E aí nós temos um livro em que há um Castelo. Depois de tirar uma soneca na aldeia local, um sujeito, também chamado k, descobre que quem dorme lá está contratado. Agora ele é um agrimensor, mas precisa ir ao tal de Castelo para resolver suas pendências. Mas como chegar lá? E como entrar?
Assim como a lei do Processo, o Castelo faz esse sujeito, também chamado K, ficar às voltas das burocracias nesta obra labiríntica que nem chegamos a saber exatamente do que se trata.

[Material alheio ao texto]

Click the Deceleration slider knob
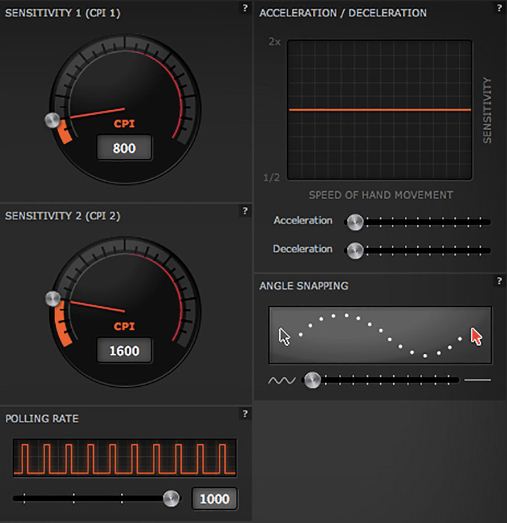(355, 250)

Mas Kafka não é só isso: Aos 100 anos de seu falecimento, Franz Kafka é um machado em nós porque descobriu que palavra é soco, mas que palavra não é violência. Para ele, a palavra é uma forma profunda de opressão porque se mistura aos discursos, às instituições, à família – não à toa em sua Carta ao Pai ele diz que seu pai com uma palavra poderia silencia-lo pra sempre e esmagá-lo como uma barata.

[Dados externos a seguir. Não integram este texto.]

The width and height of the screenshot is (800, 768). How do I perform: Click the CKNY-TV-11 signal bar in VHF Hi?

Kafka viu o lado mais assustador do mundo: aquele que não muda jamais, aquele que faz de tudo pra permanecer igual. Ler Kafka é descobrir isso também. Antes a desgraça do romantismo do que esse mundo sem saídas, é o que pensava Kafka. Por isso, mas não só, é que suas obras são tão trágicas…por isso é que elas também nos fazem rir.